[Gluster-infra] Portmortem for gluster jenkins disk full outage on the 15th of August

Wed Aug 15 09:20:07 UTC 2018

Thank you for (a) addressing the issue and (b) this write up

Does the -infra team have a way to monitor disk space usage?

On Wed, Aug 15, 2018 at 2:40 PM Michael Scherer <mscherer at redhat.com> wrote:
>
> Hi folks,
>
> So Gluster jenkins disk was full today (cause outages do not respect
> public holiday in India (Independance day) and France(Assumption)),
> here is the post mortem for your reading pleasure
>
> Date: 15/08/2018
>
> Service affected:
>   Jenkins for Gluster (jenkins-el7.rht.gluster.org)
>
> Impact:
>
>   No jenkins job could be triggered.
>
> Root cause:
>
>   A disk full mainly because we got new jobs and more patches, so
> regular growth.
>
> Resolution:
>
>   Increased the disk by 30G, and investigating if cleanup could be
>   improved. This did require a reboot.
>
>
> Involved people:
> - misc
> - nigel
>
> Lessons learned
> - What went well:
>   - we had a documented process for that, and good enough to be used by
>     a tired admin.
>
> - What went bad:
>   - we weren't proactive enough to see that before it caused a outage
>   - 15 of August is a holiday for both France and India. Technically,
>     none of the infra team should have been up.
>
> - When we were lucky
>   - It was a day off in India, so few people were affected, except
>     folks who continue to work on days off
>   - Misc decided to go to work while being in Brno to take days off
>     later
>
>
> Timeline (in UTC)
>
> - 05:58 Amar post a mail to say "smoke job fail" on gluster-infra:
> https://lists.gluster.org/pipermail/gluster-infra/2018-August/004795.ht
> ml
>
> - 06:23 Nigel ping Misc on Telegram to deal with it, since Nigel is
> away from laptop for Independence day celebration.
>
> - 06:24 Misc do not hear the ding since he is asleep
>
> - 06:55 Sankarshan open a bug on it, https://bugzilla.redhat.com/show_b
> ug.cgi?id=1616160
>
> - 06:56 Misc do not see the email since he is still asleep
>
> - 07:13 Misc wake up, see a blinking light on the phone and ponder
> about closing his eyes again. He look at it, and start to swear.
>
> - 07:14 Investigation reveal that Jenkins partition is full (100%). A
> quick investigation do not yield any particular issues. The Jenkins
> jobs are taking space and that's it.

··········

▶ **Tasks to carry out**
A. In the Gluster Jenkins outage post-mortem, by how much was the disk increased to resolve the problem?
B. Continue the Gluster Jenkins outage post-mortem from where it stops.
The rows are not needed for this work.

▶ **Data rows**
··········

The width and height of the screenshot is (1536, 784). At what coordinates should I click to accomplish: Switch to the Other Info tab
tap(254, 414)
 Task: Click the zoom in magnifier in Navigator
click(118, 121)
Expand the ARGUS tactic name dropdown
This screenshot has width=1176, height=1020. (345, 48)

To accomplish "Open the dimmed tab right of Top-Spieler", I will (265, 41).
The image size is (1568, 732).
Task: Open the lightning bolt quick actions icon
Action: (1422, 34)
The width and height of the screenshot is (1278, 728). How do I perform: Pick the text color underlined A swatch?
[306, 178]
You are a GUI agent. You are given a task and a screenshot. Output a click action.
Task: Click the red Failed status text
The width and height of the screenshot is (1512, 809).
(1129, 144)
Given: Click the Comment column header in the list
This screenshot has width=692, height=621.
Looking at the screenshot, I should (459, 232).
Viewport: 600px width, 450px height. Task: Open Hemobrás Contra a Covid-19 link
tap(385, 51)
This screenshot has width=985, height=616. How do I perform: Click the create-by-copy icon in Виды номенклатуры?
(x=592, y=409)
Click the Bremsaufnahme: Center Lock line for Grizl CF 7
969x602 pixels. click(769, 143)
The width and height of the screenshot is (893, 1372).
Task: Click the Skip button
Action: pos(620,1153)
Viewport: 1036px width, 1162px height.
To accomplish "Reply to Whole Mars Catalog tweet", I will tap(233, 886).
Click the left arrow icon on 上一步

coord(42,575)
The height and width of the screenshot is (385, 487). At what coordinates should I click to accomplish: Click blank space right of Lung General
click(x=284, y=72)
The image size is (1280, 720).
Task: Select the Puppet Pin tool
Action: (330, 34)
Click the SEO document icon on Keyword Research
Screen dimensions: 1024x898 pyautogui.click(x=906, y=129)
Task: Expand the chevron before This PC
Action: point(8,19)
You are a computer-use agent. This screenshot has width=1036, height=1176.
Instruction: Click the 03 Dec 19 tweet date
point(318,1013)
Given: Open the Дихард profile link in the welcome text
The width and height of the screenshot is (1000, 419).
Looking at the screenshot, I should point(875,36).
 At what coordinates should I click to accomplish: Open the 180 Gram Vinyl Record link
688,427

··········

▶ **Answer set**
A. By 30G.

B.
>
> - 07:19 After discussion with Nigel, it is decided to increase the size
> of the partition. Misc take a look at it, try to increase without any
> luck. The server is rebooted in case that's what was needed. Still not
> enough.
>
> - 07:25 Misc go quickly shower to wake him up. The warm embrace of
> water make him remember that a documentation on that process do exist:
>
> https://gluster-infra-docs.readthedocs.io/procedures/resize_vm_partitio
> n.html
>
> - 07:30  Following the documentation, we discover that the hypervisor
> is now out of space for future increase. Looking at that will be done
> after the post mortem.
>
> - 07:37 Jenkins is being restarted, with more space, and seems to work
> ok.
>
> - 07:38 Misc rush to his hotel breakfast who close at 10.
>
> - 09:09 Post mortem is finished and being sent
>
>
> Action items:
> - (misc) see what can be done for myrmicinae (the hypervisor where
> jenkins is running) since there is no more space.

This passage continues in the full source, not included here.